結論:保健体育以外の教科等も主担当(T1)として授業を担当します
基本的に、特別支援学級の授業は特別支援学級の教員が担うというスタンスが多いかと思います。
※(勤務校によっては通常級の教員が手伝ってくれることもあります)
授業の担当の仕方は主担当(T1)もしくは、サポート(T2、T3)で入ります。
T1の時は全体指導を、T2,T3の時は、全体指導から遅れたり、困っている生徒のサポートに入ります。
主担当として担当する可能性が高い教科
主担当として担当する可能性が高い教科は次の通りです。
①保健体育(複数保健体育科がいる学級では分業制も)
②道徳・総合・学活(特別支援学級の担任で、輪番や内容項目毎に担当)
②国語・数学のグループ学習(レベル毎に可能な限り少人数で実施)
その他にも、特別支援学級の担任(複数名)で基本的に各教科の授業を行うため、
自分の保有免許以外の授業も主担当として行うことがあります。
主担当(T1)となる可能性がある教科
下記は、私が今まで主担当で担当した教科の例です
よしよしの担当例)
・英語(私の趣味が語学勉強と、同僚に知れてしまったためです…)
・社会
・技術
・作業学習(※1)
・日常生活(※2)
※1,2:特別支援で認められている各教科等を合わせた指導を行う教科。
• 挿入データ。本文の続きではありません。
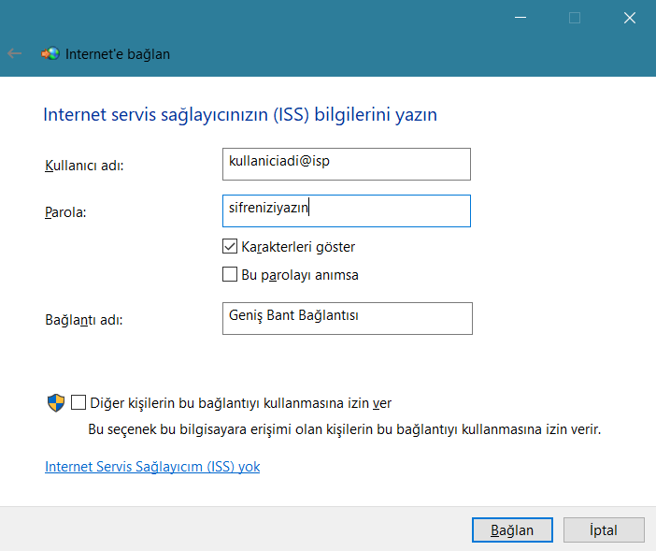Click the back arrow in the title bar
Screen dimensions: 656x551
pos(15,54)
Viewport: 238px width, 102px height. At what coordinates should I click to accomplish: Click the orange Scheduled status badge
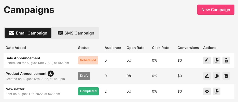[x=88, y=60]
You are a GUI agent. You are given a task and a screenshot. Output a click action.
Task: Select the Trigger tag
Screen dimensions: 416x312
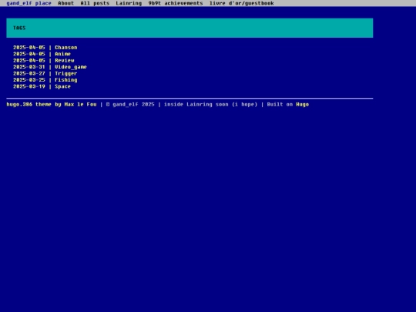[65, 73]
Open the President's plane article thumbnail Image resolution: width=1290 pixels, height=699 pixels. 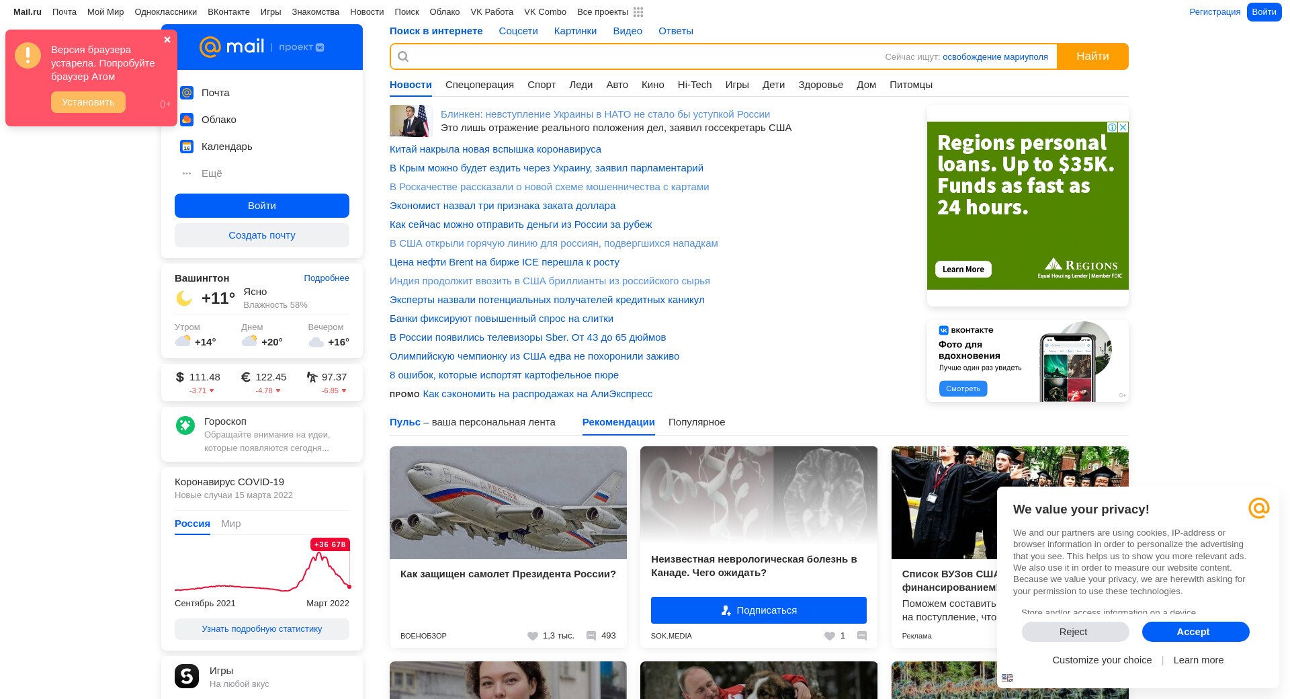point(508,503)
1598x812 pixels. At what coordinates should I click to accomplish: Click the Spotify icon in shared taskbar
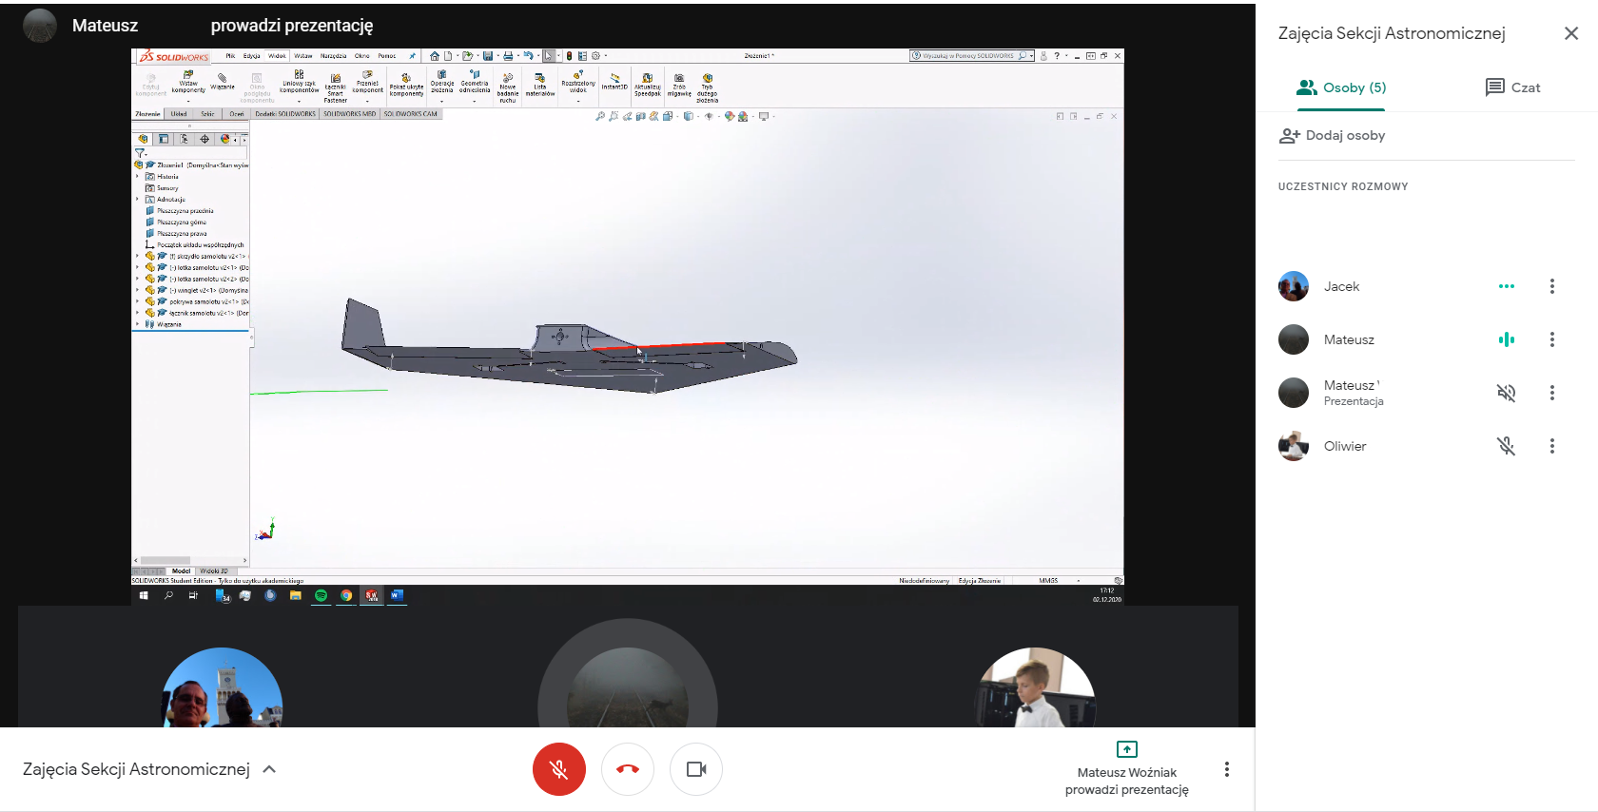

解説や具体例は今後別の記事で説明していきます。
どんな授業をすればよいのだろう?
結論:可能な限り、生徒一人ひとりの状態や実態を考慮した指導を行うことが求められます。
その際には、
障害による学習指導上又は生活上の困難を克服し自立を図るため、特別支援学校小学部・中学部指導要領第7章に示す自立活動を取り入れること
児童の障害の程度や学級の実態等を考慮の上、各教科の目標や内容を下学年の教科の目標や内容に替えたり、各教科を、知的障害である児童に対する教育を行う特別支援学校の各教科に替えたりするなどして、実態に応じた教育課程を編成すること。
小学校学習指導要領(平成29年告示)総則より引用
とされています。
教育課程に関しても、別の記事で説明します。
簡単に言うと
- 生徒の実態に応じて、目標を調整すること。
- 生徒の将来的な自立につながる目標を立てること。
が求められます。
そのために、中学校特別支援学級で勤務していた、よしよしは
保健体育の授業づくりについては、下記の資料を参考にしていました。
以上の2冊を参考に生徒の実態やこれまでの学習経験、学級のこれまでの取り組みを合わせて考え、各単元の目標等を作成していました。
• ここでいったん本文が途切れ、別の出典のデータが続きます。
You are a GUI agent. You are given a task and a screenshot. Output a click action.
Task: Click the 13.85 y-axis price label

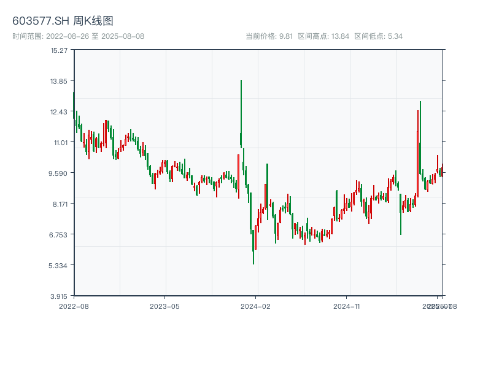pyautogui.click(x=60, y=81)
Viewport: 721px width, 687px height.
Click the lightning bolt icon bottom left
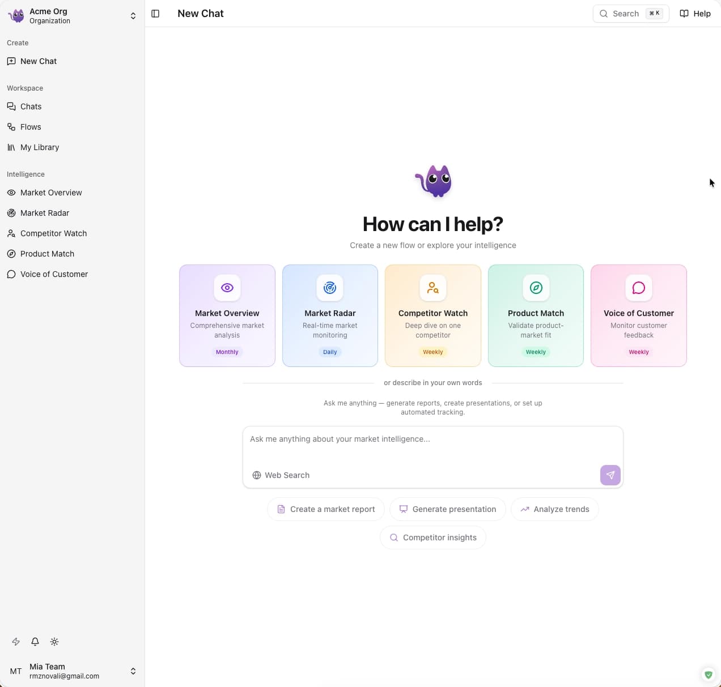pos(16,642)
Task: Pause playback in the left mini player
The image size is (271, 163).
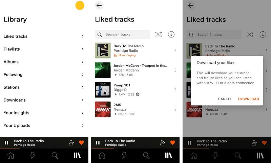Action: 6,143
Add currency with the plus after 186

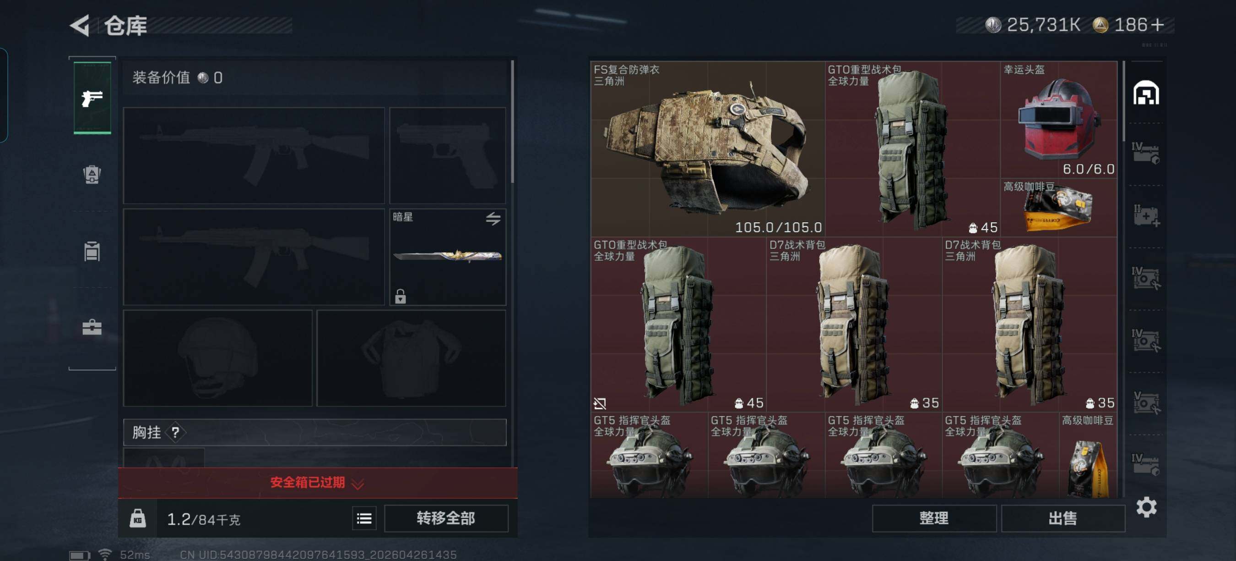[x=1157, y=24]
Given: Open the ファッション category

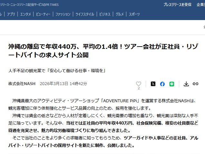Looking at the screenshot, I should [63, 14].
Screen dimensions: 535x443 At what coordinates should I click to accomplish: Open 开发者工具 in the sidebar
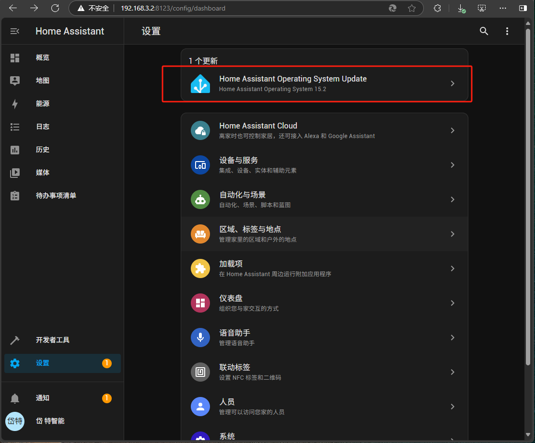[x=52, y=340]
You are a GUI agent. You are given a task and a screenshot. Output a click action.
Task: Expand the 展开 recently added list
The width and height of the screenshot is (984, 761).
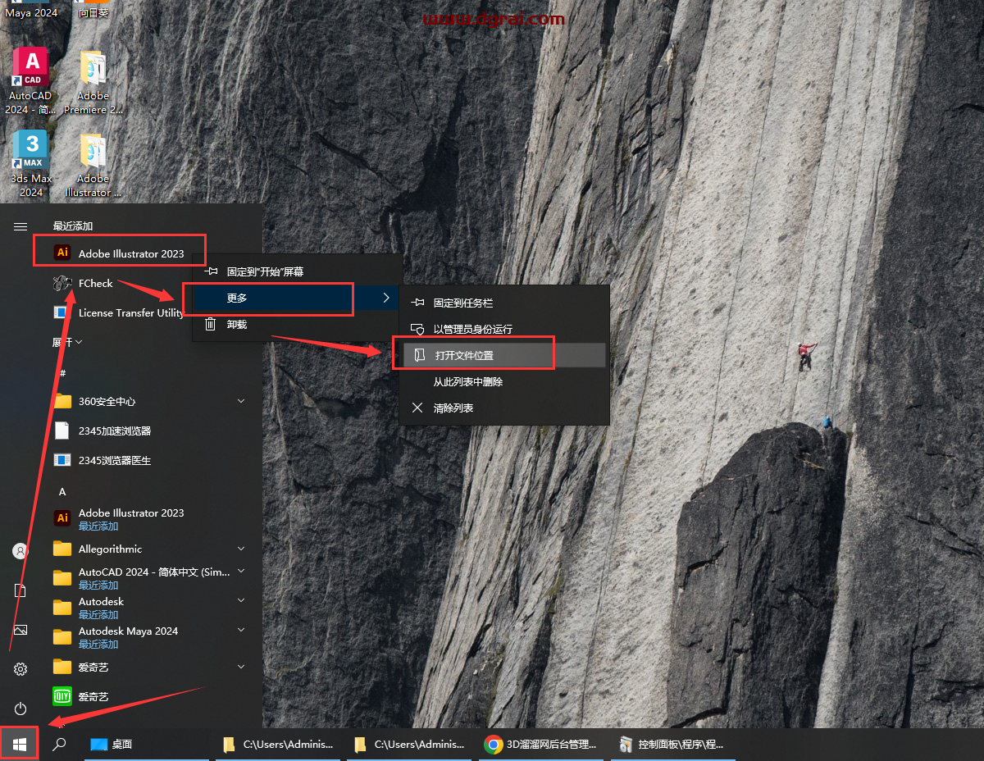click(x=67, y=342)
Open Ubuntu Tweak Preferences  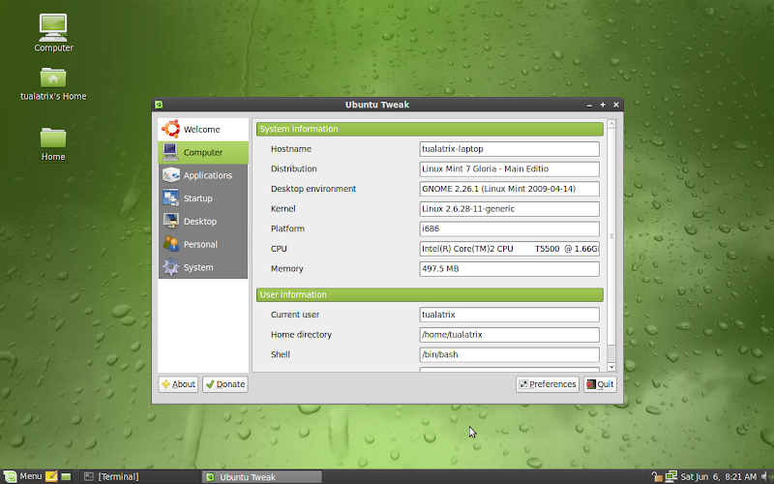coord(548,384)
指導要領が実際の冊子としてまとまっている方が使い勝手が良い方は、以下のリンクをご確認下さい。
目標を設定後は、保健体育の授業に関する書籍や体育授業の雑誌を参考にしていました!
具体的に、これまで行ってきた授業はこちらの記事をご確認下さい。
体育の授業づくりで参考にした書籍や雑誌等は別の記事でご紹介いたします。
まとめ
今回の記事では、
特別支援学級に配属が決まった保健体育科の先生方の以下の疑問を解消できるように説明を行ってきました。
①特別支援学級ってどんなところ?
「主に小中学校に併設される、特別な支援を要する子を対象としたクラス」
②特別支援の免許はもってないんだけど...?
「取得が推奨されているが、未取得でも務められる」(勉強は必要です。)
③どういう風に働くのだろう?
「特別支援学級の生徒と授業を中心に過ごします」
④保健体育だけ教えればいいのかな?
「保健体育以外の教科等もT1(主担当)として授業を担当します」
⑤どんな授業をすればよいのだろう?
「可能な限り、生徒一人ひとりの状態や実態を考慮した授業」
少しでも、これから特別支援学級で働く先生方の疑問や不安を解決できたら、幸いです。
初任者が配属前に準備しておくと良いものってなんだろう?
上記の疑問をおもちの初任者の方は、こちらの記事もあわせてお読みください。
最後までお読みいただき、ありがとうございました!
それではまた!!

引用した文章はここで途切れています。